Aquiles
Lins: Escândalo do BolsoMaster avança sobre Brasília enquanto Campos Neto segue
intocado
A cada
semana surge um novo capítulo no escândalo do BolsoMaster. Novas denúncias
aparecem, novas suspeitas são levantadas. O nome de Daniel Vorcaro continua
produzindo ondas de choque em Brasília. Mas um personagem central da história
parece permanecer protegido por uma espécie de zona de silêncio: o
ex-presidente do Banco Central de Jair Bolsonaro, Roberto Campos Neto.
A mais
recente revelação, publicada pela revista Veja, aponta que uma nova proposta de
delação de Vorcaro menciona o presidente do Senado, Davi Alcolumbre. Segundo o
relato atribuído ao ex-banqueiro, Alcolumbre teria recebido US$ 30 milhões em
conta no exterior, supostamente em troca de apoio a interesses do banco. O
senador nega as acusações. A delação também cita a relação do grupo com o
programa CredCesta, que prosperou na Bahia durante governos petistas e teria
sido decisiva para a expansão da instituição financeira.
Antes
de Alcolumbre, outros nomes da extrema direita e do Centrão já haviam sido
arrastados para o escândalo. Entre eles está o senador Flávio Bolsonaro,
pré-candidato presidencial do PL. Segundo documentos, áudios e mensagens
divulgados pela imprensa, Vorcaro negociou um aporte de até US$ 24 milhões para
financiar o filme Dark Horse, cinebiografia de Jair Bolsonaro. Desse total,
pelo menos US$ 10,6 milhões teriam sido efetivamente transferidos entre
fevereiro e maio de 2025.
No caso
de Ciro Nogueira, as investigações apontam suspeitas de pagamentos periódicos a
pessoas ligadas ao senador e a chamada "Emenda Master", proposta que,
segundo investigadores, beneficiaria diretamente o modelo de negócios do banco
ao ampliar a cobertura do Fundo Garantidor de Créditos. Ciro nega qualquer
irregularidade. Antônio Rueda apareceu em contatos revelados pela quebra de
sigilo, enquanto o governador Ibaneis Rocha surgiu em agendas e relações
mantidas por Vorcaro no entorno político de Brasília.
O
escândalo do Master virou um retrato das conexões entre poder financeiro e
poder político. Mas justamente por isso chama atenção a ausência de Roberto
Campos Neto do centro do debate. O ex-presidente do Banco Central comandava a
autoridade monetária durante os anos em que o Master viveu sua expansão mais
acelerada, acumulando operações de alto risco e despertando alertas de agentes
do mercado.
As
investigações da Operação Compliance Zero lançaram novas dúvidas sobre esse
período. Relatórios que ajudaram a afastar a possibilidade de intervenção no
banco foram produzidos por servidores do Banco Central que hoje são
investigados pela Polícia Federal por suspeita de favorecer Daniel Vorcaro.
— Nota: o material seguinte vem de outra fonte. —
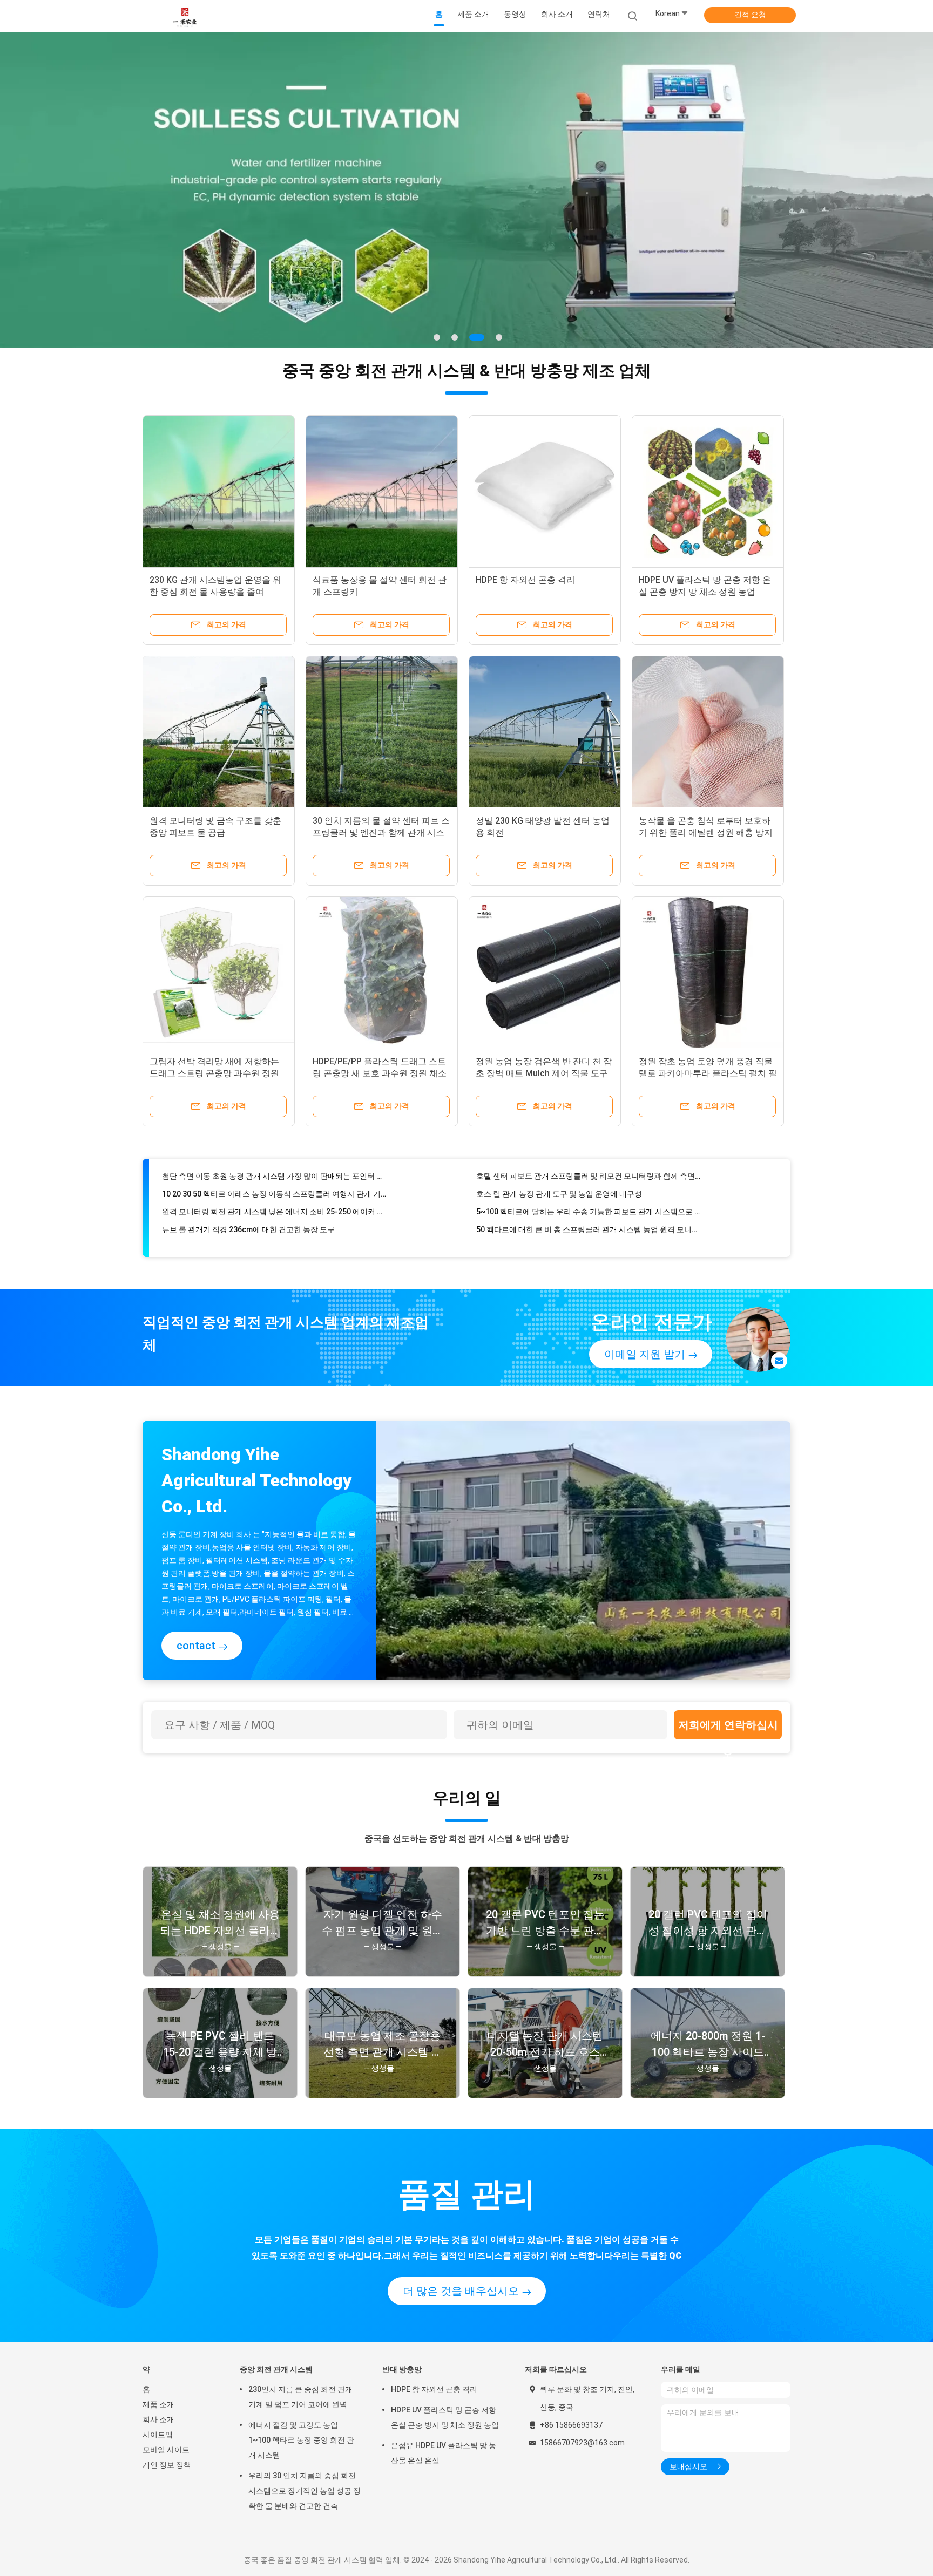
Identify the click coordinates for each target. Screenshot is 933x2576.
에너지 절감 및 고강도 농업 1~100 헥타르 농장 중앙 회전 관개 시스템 (301, 2440)
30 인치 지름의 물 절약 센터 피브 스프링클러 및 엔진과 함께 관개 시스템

Entre eles estão Paulo Souza, responsável pelo acompanhamento do Master, e
Belline Santana, então chefe da área de supervisão. Ambos sustentaram
avaliações segundo as quais não haveria irregularidades relevantes na
instituição.
Campos
Neto também recebeu alertas sobre possíveis distorções nas operações do banco e
determinou análises internas que concluíram pela normalidade da instituição.
Agora, com a PF investigando suspeitas de corrupção, favorecimento e captura
regulatória dentro do próprio Banco Central, cresce a pressão para esclarecer
se a direção da autarquia foi apenas induzida ao erro ou falhou em exercer a
supervisão que lhe cabia. Se o escândalo já alcançou políticos de diferentes
correntes e até servidores do regulador, torna-se cada vez mais difícil
justificar a ausência de Roberto Campos Neto do centro dessa história.
• Filipe Barros, “reserva” de Eduardo
Bolsonaro em comissão, copiou “emenda Master” para beneficiar Vorcaro
escândalo
do Banco Master chegou à comissão da Câmara que Eduardo Bolsonaro dizia
continuar controlando mesmo fora do Brasil. Filipe Barros (PL-PR), aliado do
clã Bolsonaro e “reserva” político do filho de Jair Bolsonaro na Comissão de
Relações Exteriores e de Defesa Nacional, copiou a chamada “emenda Master” em
um projeto para multiplicar por quatro a cobertura do Fundo Garantidor de
Créditos, medida que beneficiaria o banco de Daniel Vorcaro.
A nova
frente foi revelada pela coluna de Malu Gaspar, no O Globo. Segundo a
reportagem, Barros apresentou sete requerimentos, um projeto de lei e promoveu
uma audiência pública entre novembro de 2024 e setembro de 2025. O conjunto de
ações mirava temas sensíveis ao Banco Master, ao Banco Central, à CVM e a
adversários de Vorcaro no mercado financeiro.
O caso
amplia a conexão política entre o entorno de Jair Bolsonaro e o banqueiro. A
Fórum vem mostrando que o escândalo Master já envolve Flávio Bolsonaro, Ciro
Nogueira, Mário Frias, o filme “Dark Horse” e a tentativa de blindar Vorcaro no
Congresso. Agora, a linha chega à CREDN, comissão oficialmente voltada a
relações exteriores e defesa nacional.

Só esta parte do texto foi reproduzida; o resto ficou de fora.